About 16 million people across central and Northern California, including the San Francisco Bay Area and Sacramento, were under flood watches early Wednesday ahead of a storm set to drench the region Thursday with dangerous amounts of rain – in some places on existing layers of heavy snow.

“The combination of heavy rain and snowmelt may lead to flooding,” the Weather Prediction Center said. “Creeks and streams in the western foothills of the Sierra Nevada will be most vulnerable to flooding from rain and snowmelt.”

The ominous forecast comes as much of California has been hit with several back-to-back rounds of heavy snow that have trapped mountain residents in their homes, made roads impassable for days and knocked out power for thousands of residents as temperatures dropped.

In addition to the heavy snow that overwhelmed the state last week, more than a foot of additional snow has already fallen this week in some mountainous parts of Northern California. And Wednesday is expected to bring more to that region, where lower elevations could see between 1 and 6 inches of snow with isolated totals surpassing a foot of snow across highest elevations of the Sierra Nevada mountain range.

Closer to the coast, officials in Marin and Monterey counties have begun preparations days ahead of the looming storm, which is expected to strike the area as a strong atmospheric river event.

For the Big Sur community in Monterey County, the emergency services office went as far as advising residents and businesses to stock up on essentials that would supply them at least two weeks.
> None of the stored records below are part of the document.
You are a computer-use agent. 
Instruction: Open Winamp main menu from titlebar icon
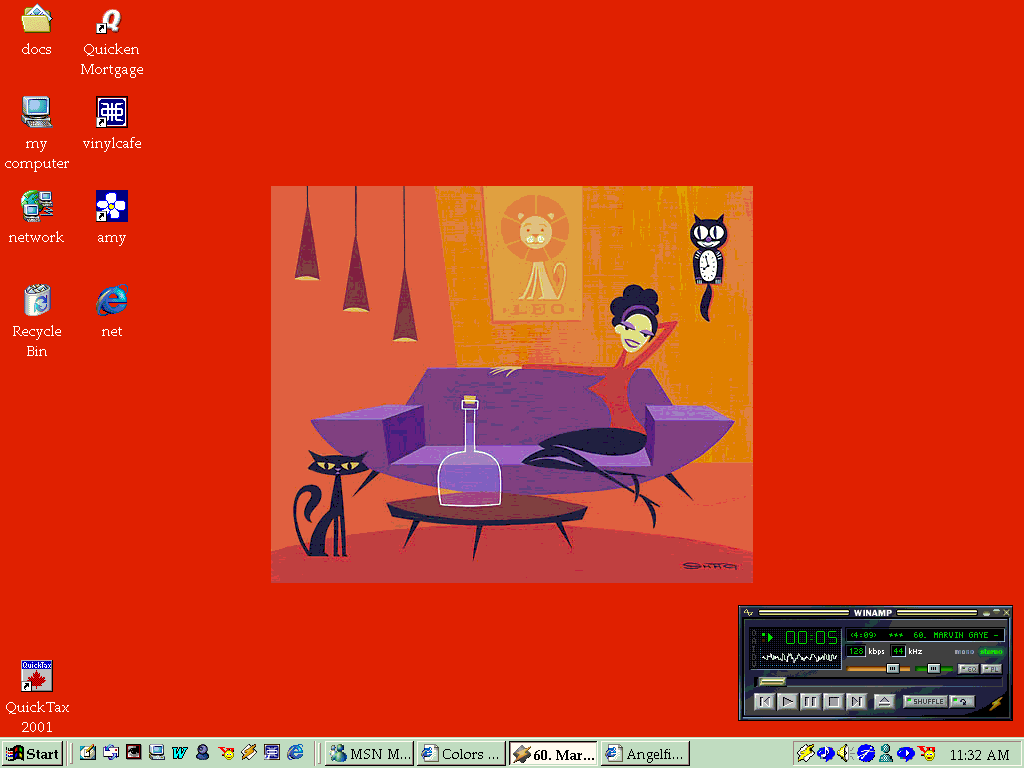749,612
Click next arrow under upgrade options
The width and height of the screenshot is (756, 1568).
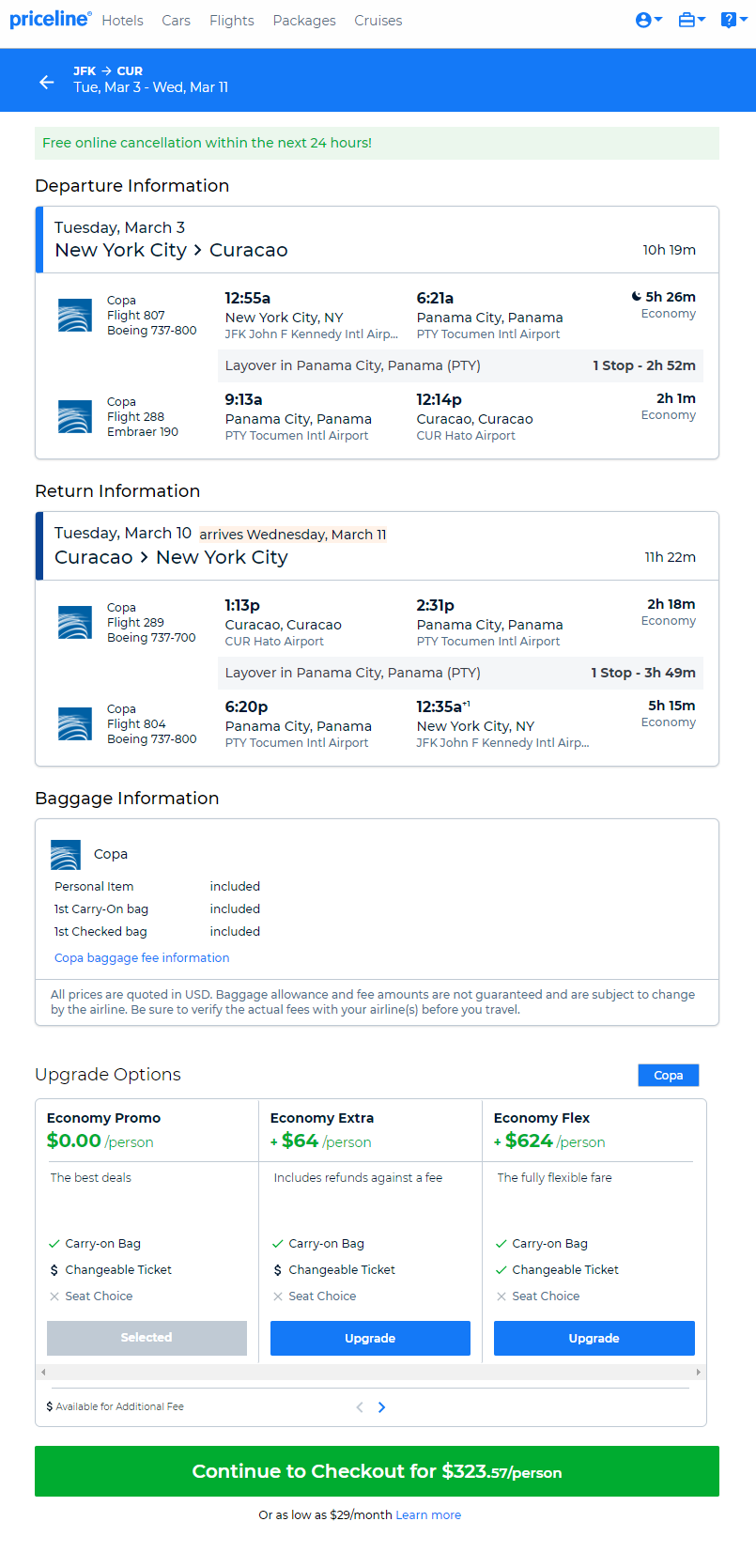[x=381, y=1407]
The county has also made sandbags available for residents who need them to protect their properties.

Marin County’s fire department will have staff prepared for rescues in anticipation of possible flooding, county Fire Chief Jason Weber said.

“Our reservoirs are all full from storms earlier this year. With reservoirs full, we expect our creeks will rise more rapidly with most of the rain becoming runoff,” Weber told CNN.

Marin County, where a flood watch is in effect beginning Thursday, is home to one of California’s urban search and rescue task forces, and it will make its resources available for other counties as needed, Weber said.

This week’s anticipated atmospheric river event won’t be the first this year to lash California. Late last year and into the new year, multiple rounds of heavy rains from atmospheric rivers devastated much of the state – soaking entire neighborhoods and unleashing mudslides while killing at least 18 people.

Atmospheric rivers are long, narrow bands of moisture in the atmosphere that transport warm air and water vapor from the tropics. They can extend for thousands of miles and dump rain and snow when they make landfall.

The danger of rainfall on top of existing snow

Much of California stands to be impacted by this week’s expected atmospheric river.

The Weather Prediction Center says parts of the state have a level 3 of 4 risk – the second-highest on the center’s scale – of excessive rain Thursday into Friday.

The storm is expected to drop some significant rainfall on top of some heavy snowpacks. The National Weather Service is expecting widespread rainfall totals of 2 to 4 inches, with isolated amounts up to 8 inches.

“The uncertainty lies in how much rainfall will be absorbed by the snowpack before there is significant release of that water into the rivers,” the Weather Prediction Center said. “It’s likely some of the (precipitation) will simply be absorbed into the many feet of snow at the highest elevations, but lower elevations, generally below 5,000 ft, appear most likely to not have the snowpack necessary to absorb the multiple inches of rainfall expected.”

Additionally, the threat of heavy rain seeping into deep snowpack could lead to the snow’s weight to increase, which can cause roofs to collapse, the prediction center noted. “Affected communities are urged to remove the existing snow from their roofs to mitigate this,” the weather agency added.